▶ [Action item]:
Filter by the string "computer": return the lines of the material that contain it.

################

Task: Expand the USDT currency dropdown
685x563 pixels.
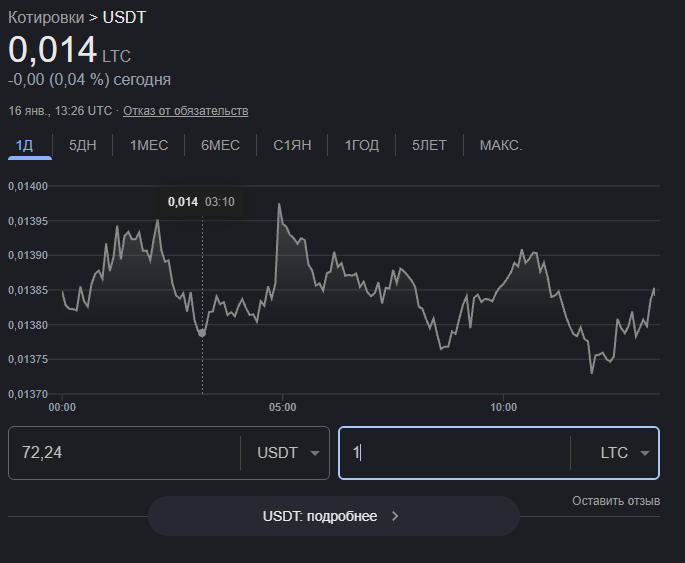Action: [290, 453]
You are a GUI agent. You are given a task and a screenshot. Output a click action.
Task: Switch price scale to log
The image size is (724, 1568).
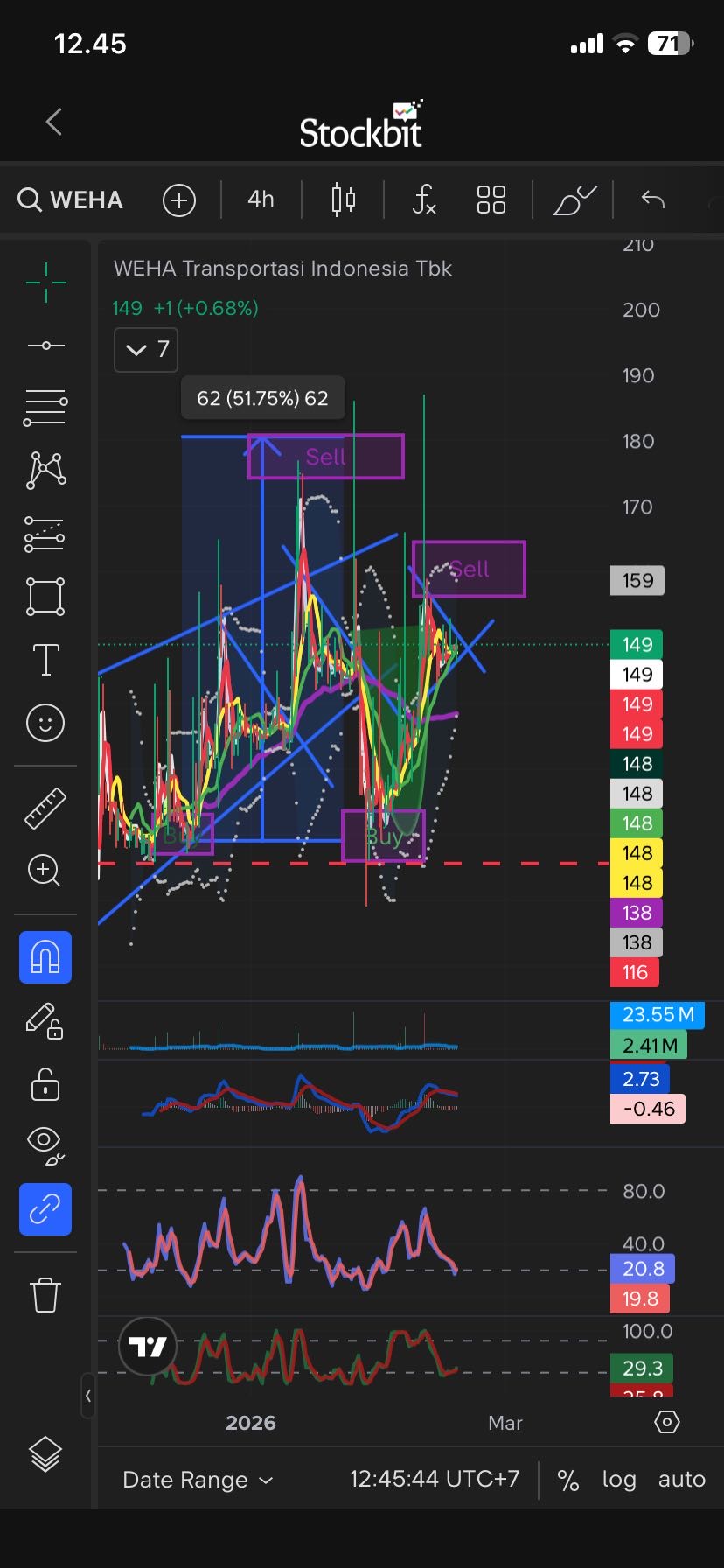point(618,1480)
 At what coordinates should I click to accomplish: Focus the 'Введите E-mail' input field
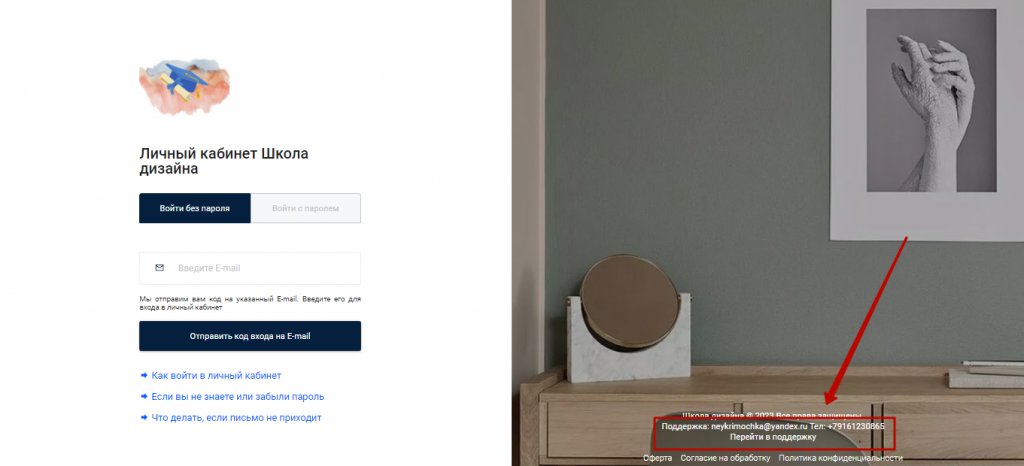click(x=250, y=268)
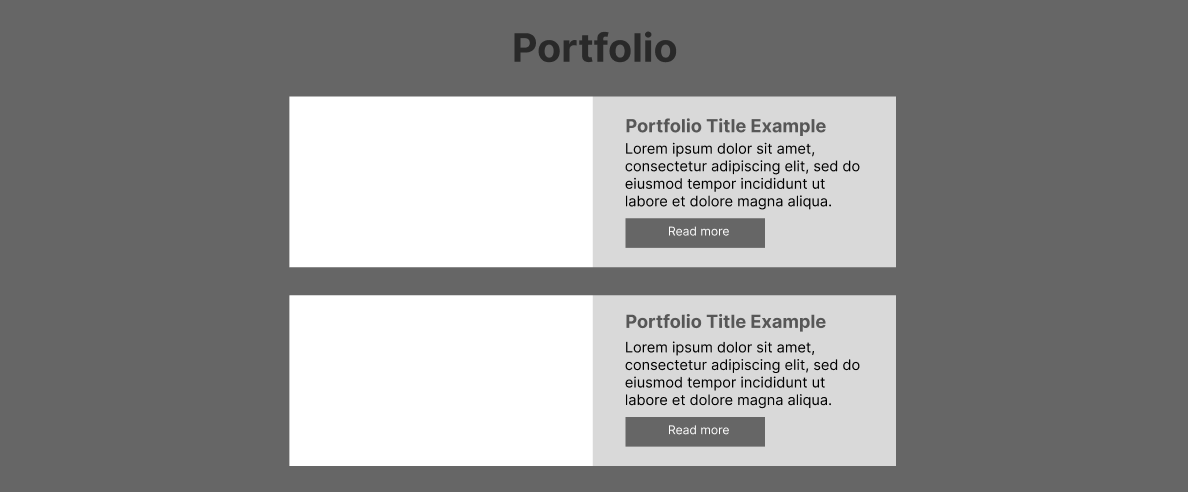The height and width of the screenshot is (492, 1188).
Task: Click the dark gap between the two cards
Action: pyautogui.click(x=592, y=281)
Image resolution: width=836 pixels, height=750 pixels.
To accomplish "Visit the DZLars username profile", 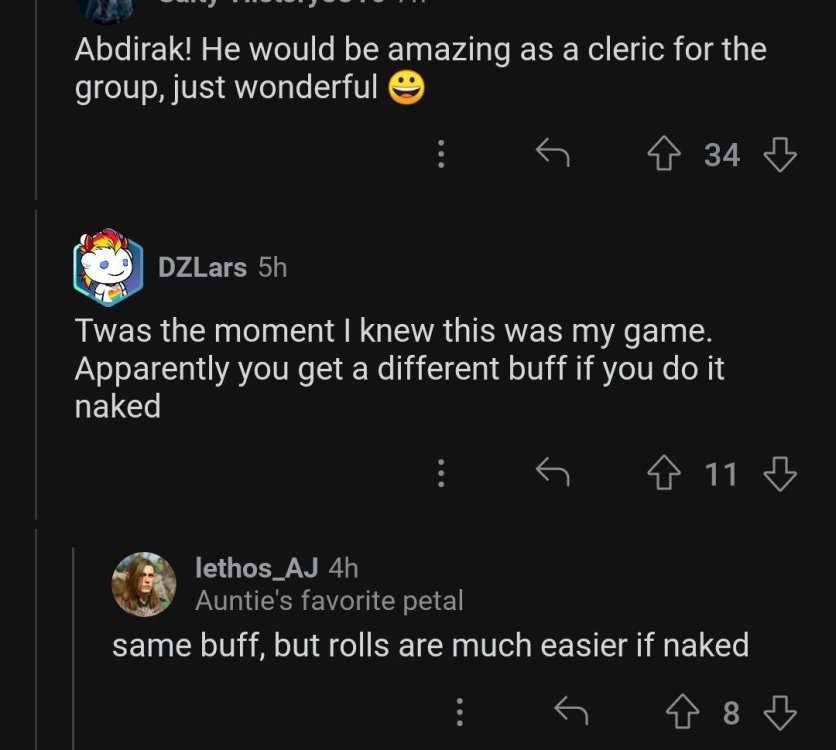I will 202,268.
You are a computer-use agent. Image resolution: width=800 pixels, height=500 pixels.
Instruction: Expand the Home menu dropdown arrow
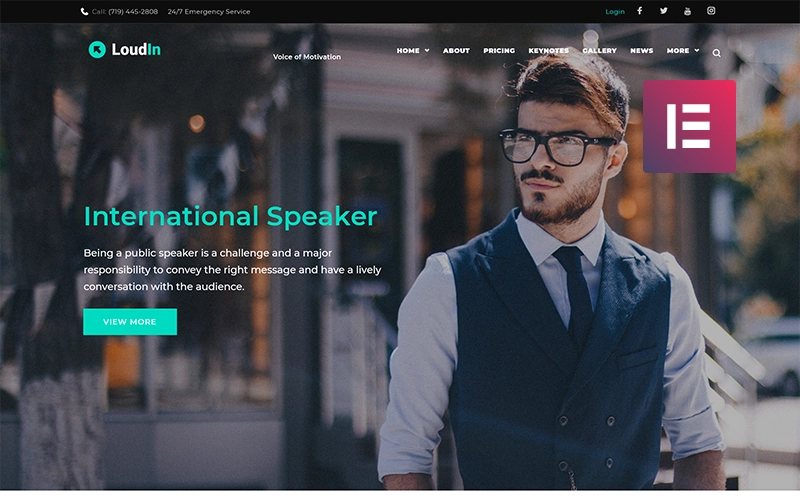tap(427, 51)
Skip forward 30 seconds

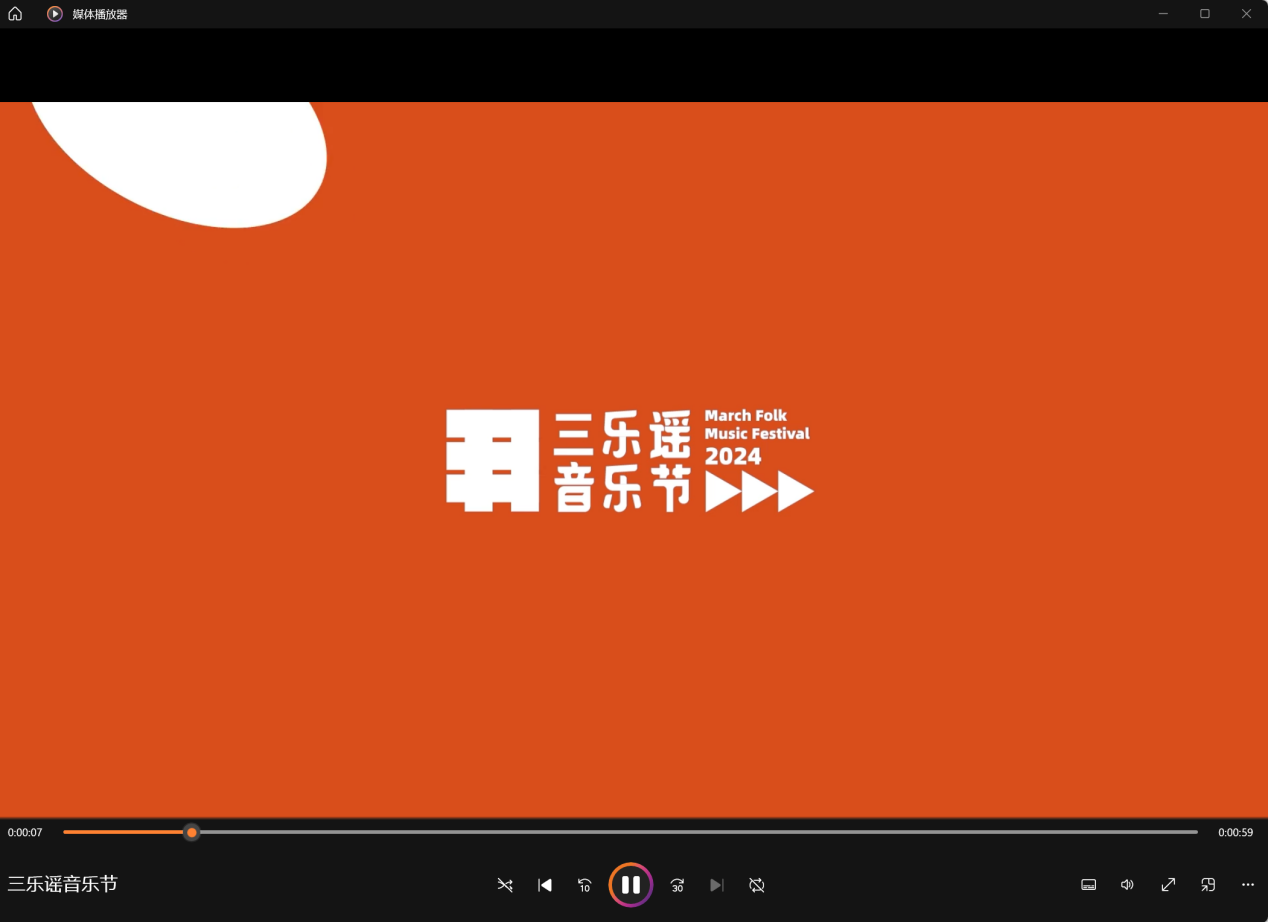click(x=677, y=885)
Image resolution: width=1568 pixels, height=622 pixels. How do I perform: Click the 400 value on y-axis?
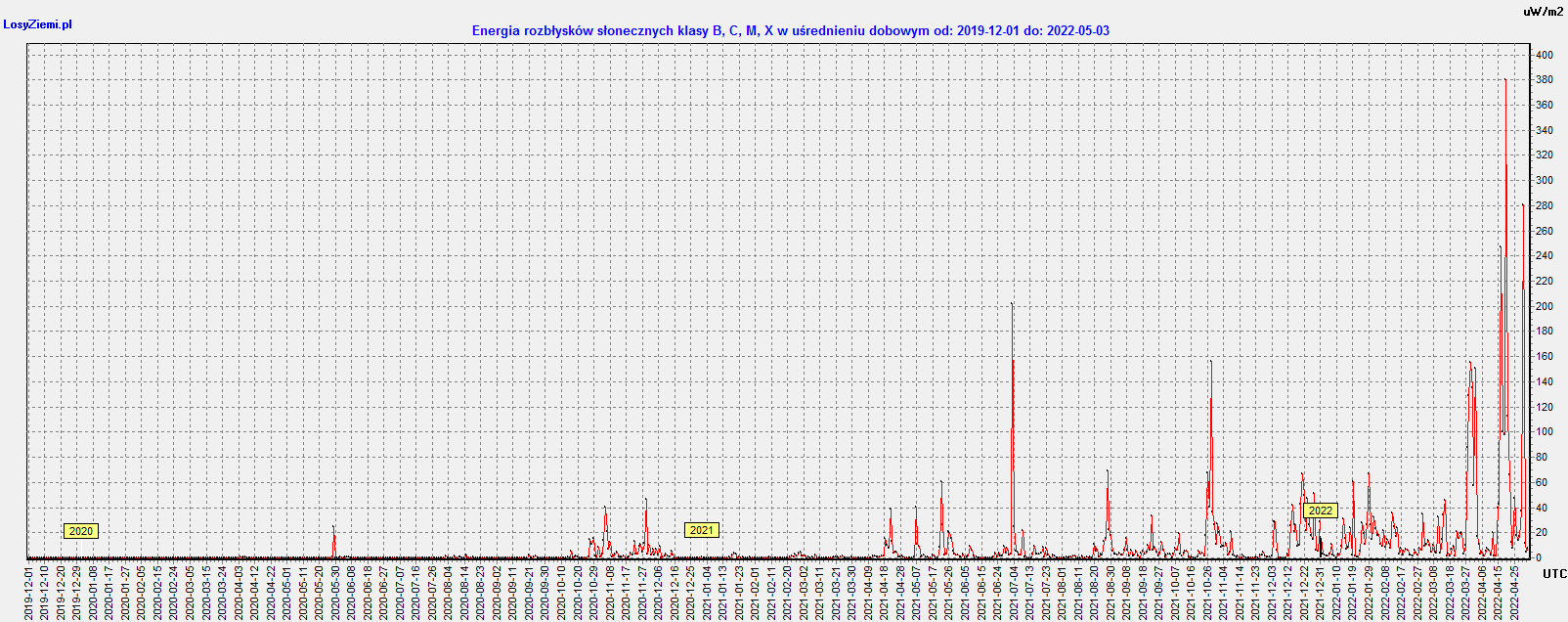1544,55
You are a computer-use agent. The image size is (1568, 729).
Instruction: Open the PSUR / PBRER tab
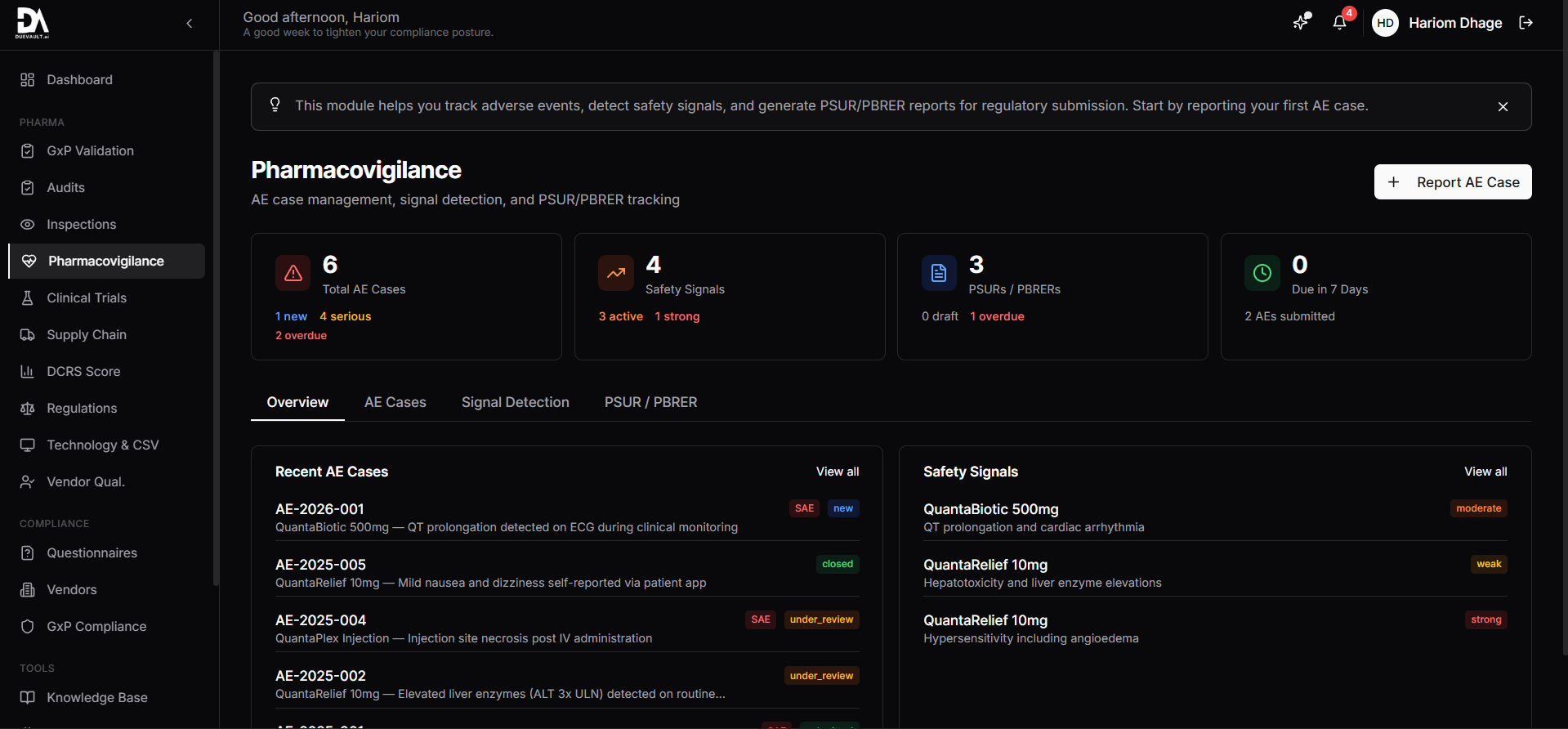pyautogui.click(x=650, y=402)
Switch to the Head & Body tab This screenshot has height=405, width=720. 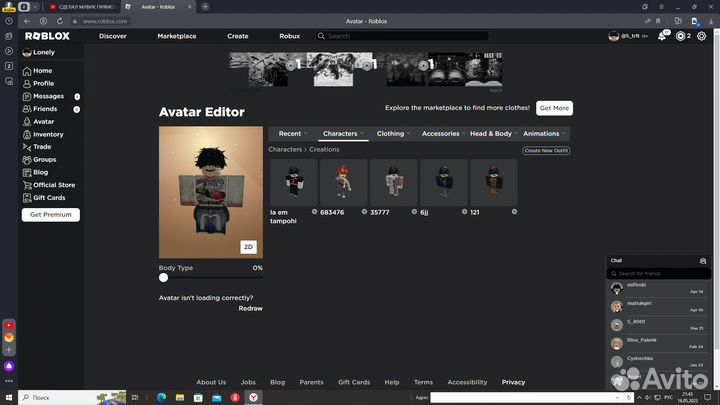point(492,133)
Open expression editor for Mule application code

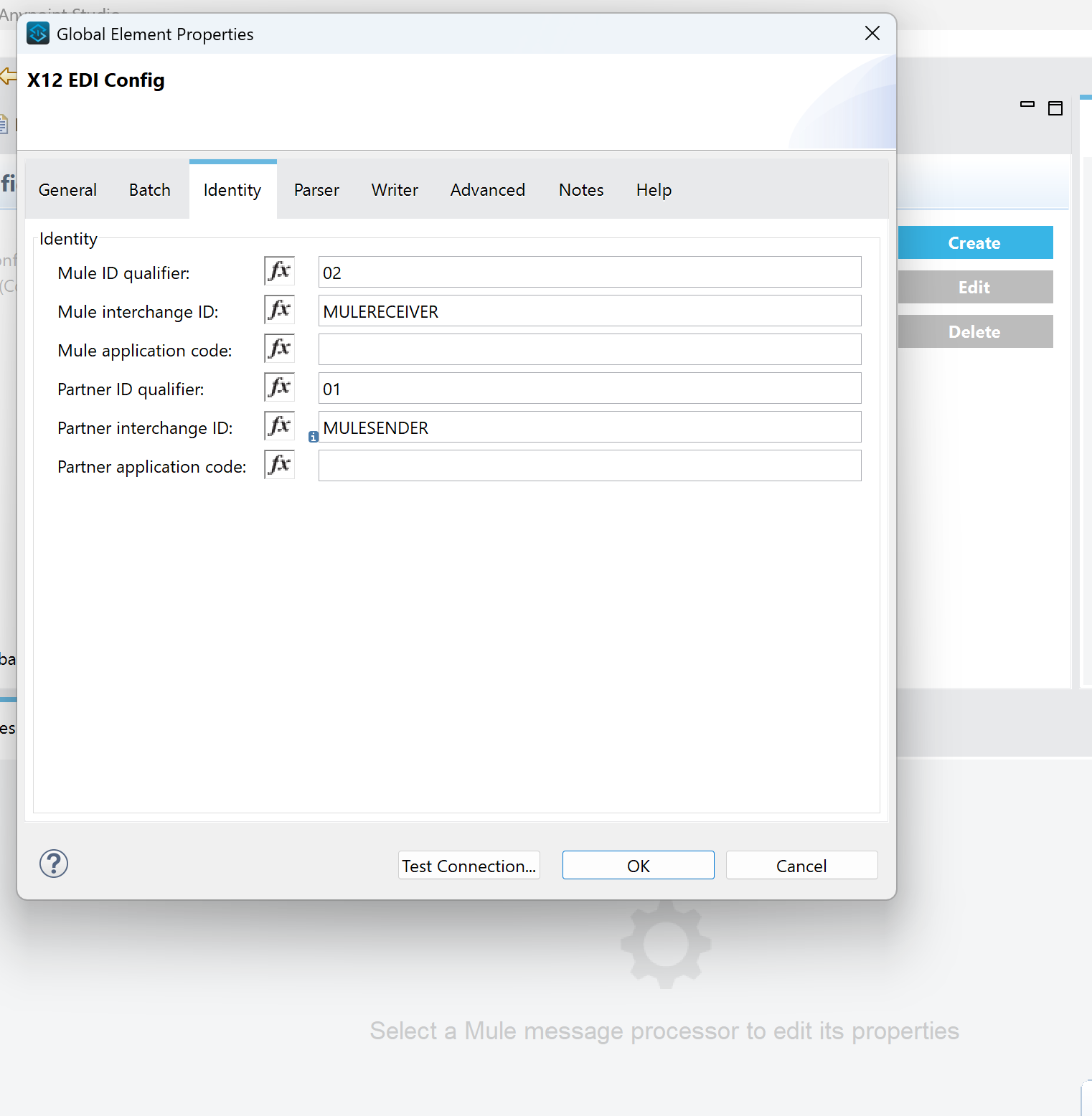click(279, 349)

################

▶ [Response below]:
You are a computer-use agent. Image resolution: width=800 pixels, height=500 pixels.
You are a computer-use agent. The image size is (1568, 729).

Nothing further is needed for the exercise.